_Work task_
Give an exact reproduction of the lines from the one with "Switch to the Connexions tab in pane" to the final line of the entries below, both ends included, and omit the pictures.

┌──

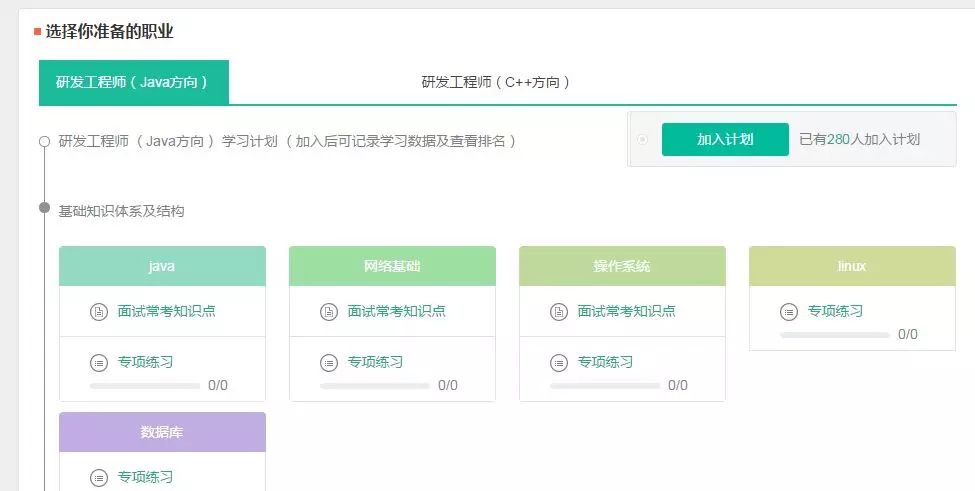Select the radio dot beside 加入计划
The height and width of the screenshot is (491, 975).
coord(642,139)
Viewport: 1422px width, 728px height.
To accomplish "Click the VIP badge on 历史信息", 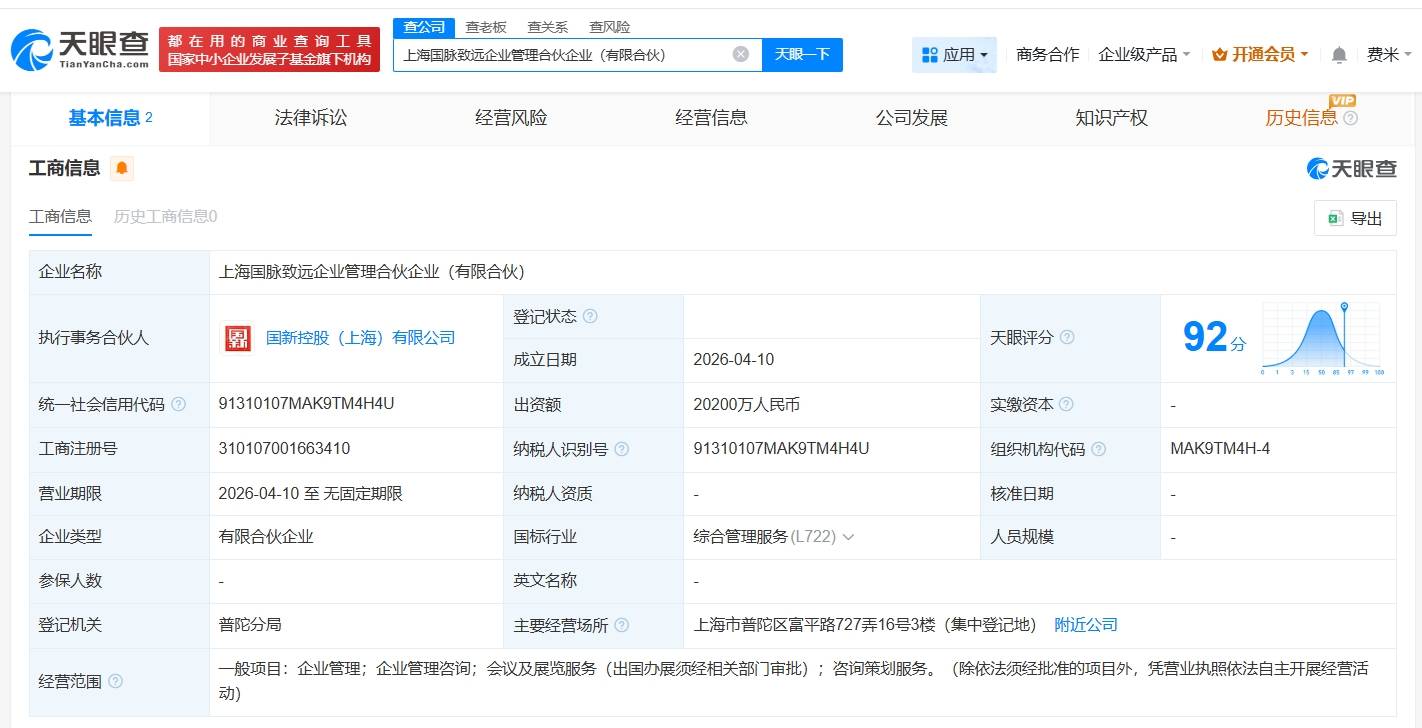I will pos(1343,101).
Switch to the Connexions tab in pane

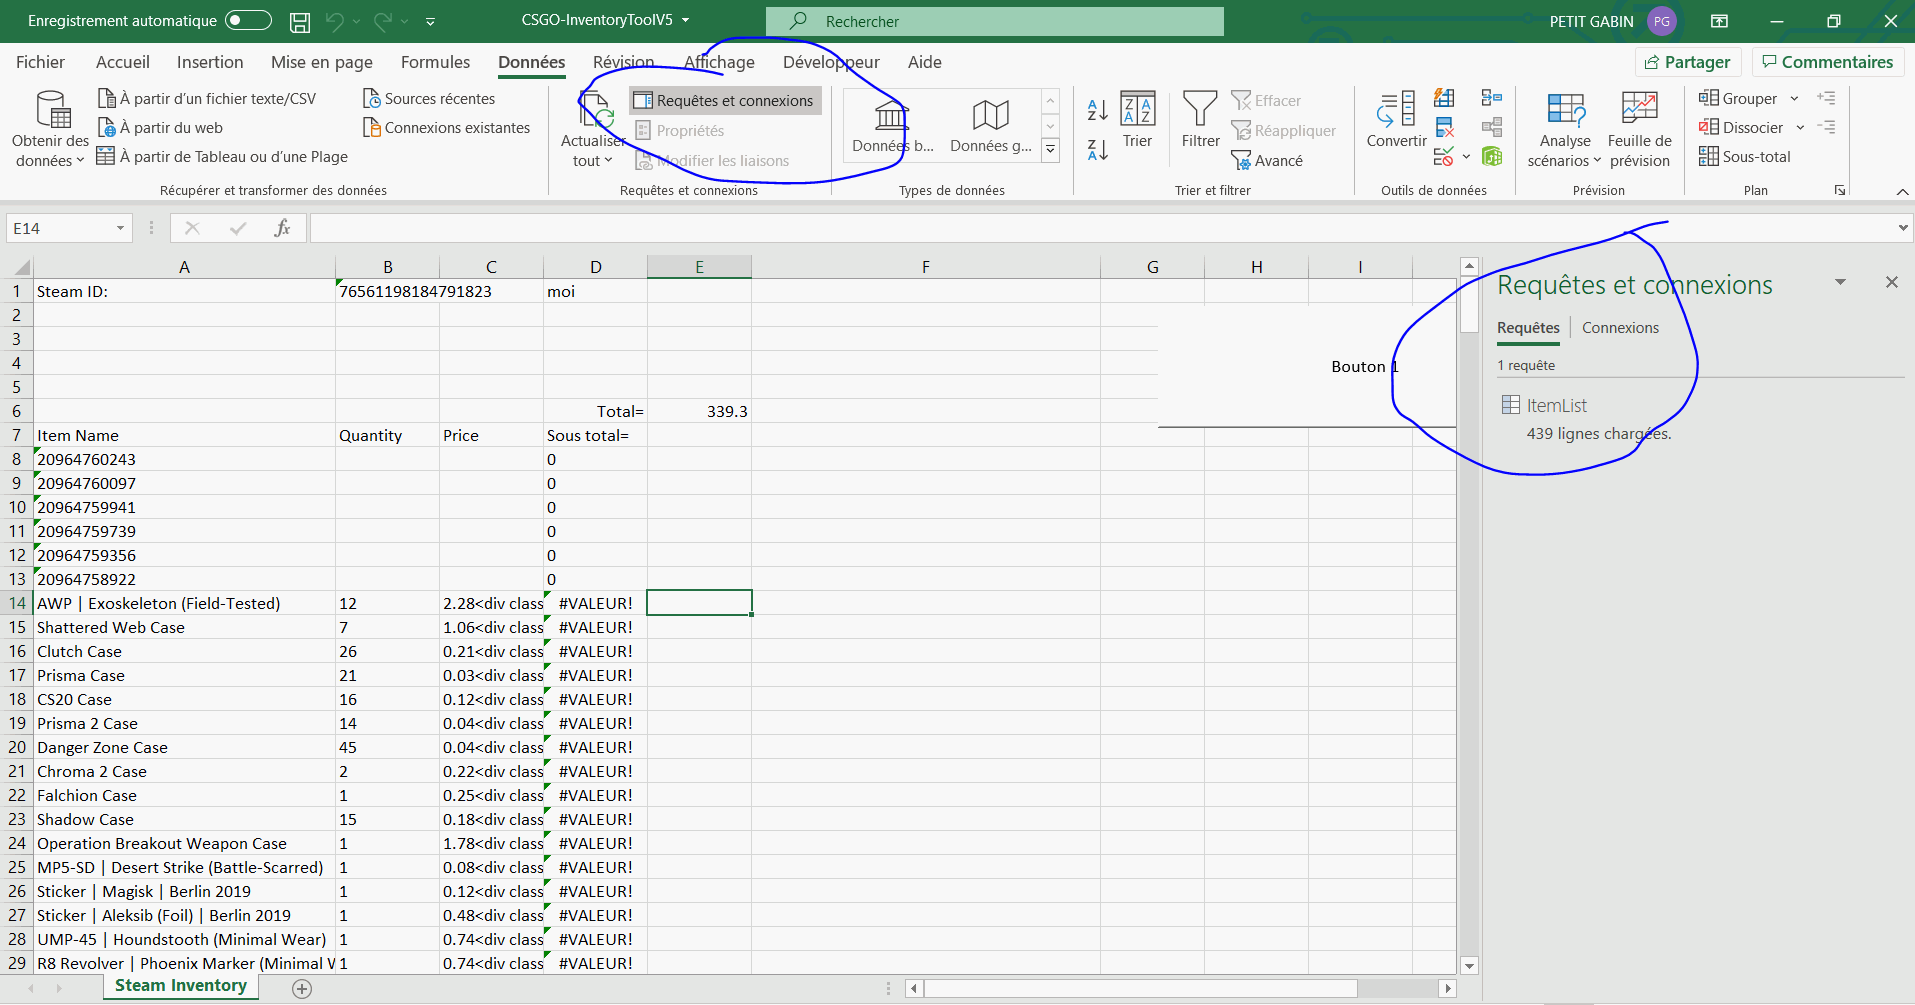pos(1620,328)
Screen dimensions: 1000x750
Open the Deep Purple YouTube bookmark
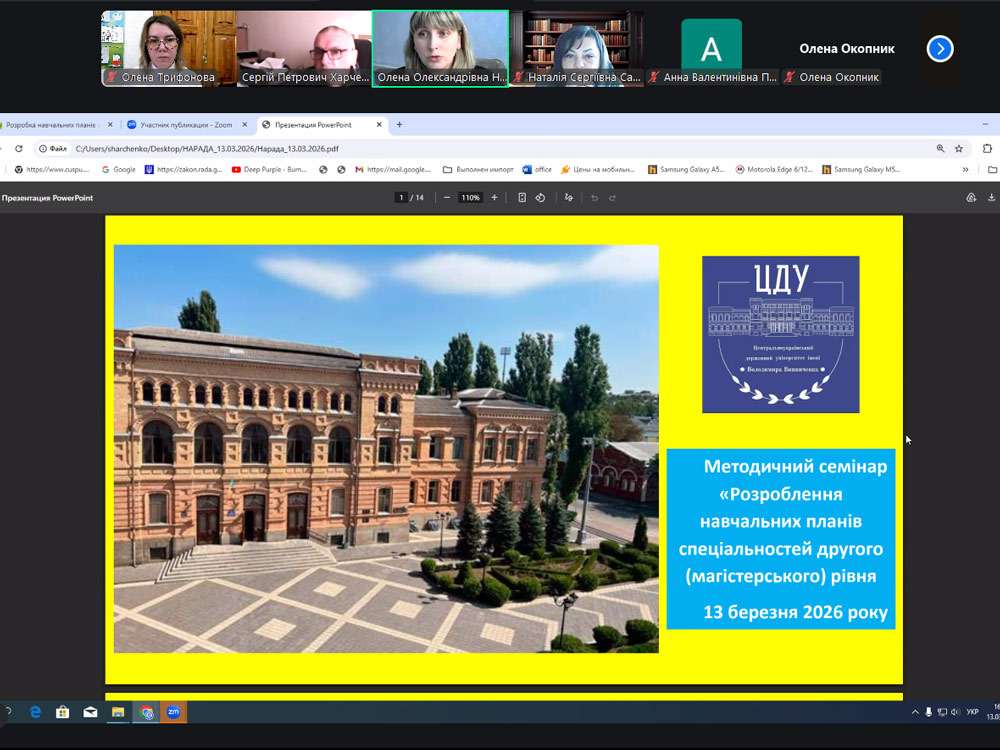[269, 170]
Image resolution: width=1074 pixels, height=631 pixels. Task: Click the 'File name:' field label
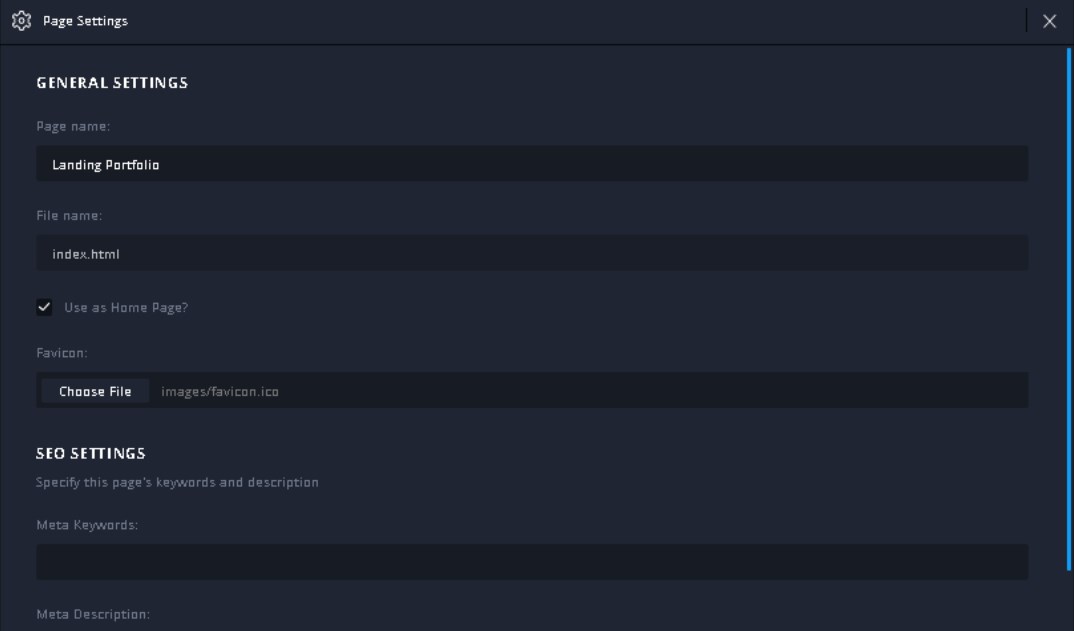pyautogui.click(x=70, y=216)
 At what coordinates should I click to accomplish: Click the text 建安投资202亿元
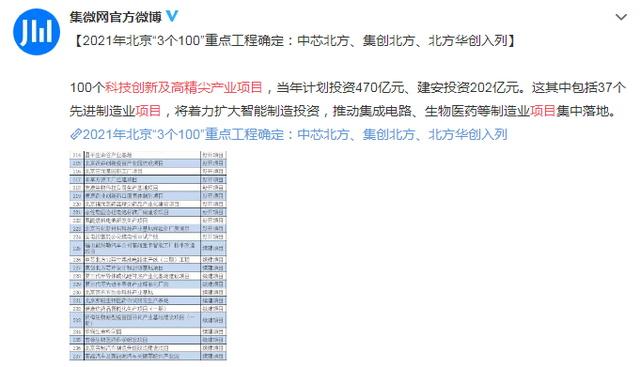[469, 87]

└──

_Finished task_
Switch to the Connexions tab in pane

pos(1620,328)
Screen dimensions: 1000x750
Open the Deep Purple YouTube bookmark
[269, 170]
Image resolution: width=1074 pixels, height=631 pixels. Task: Click the 'File name:' field label
pyautogui.click(x=70, y=216)
 At what coordinates should I click to accomplish: Click the text 建安投资202亿元
[469, 87]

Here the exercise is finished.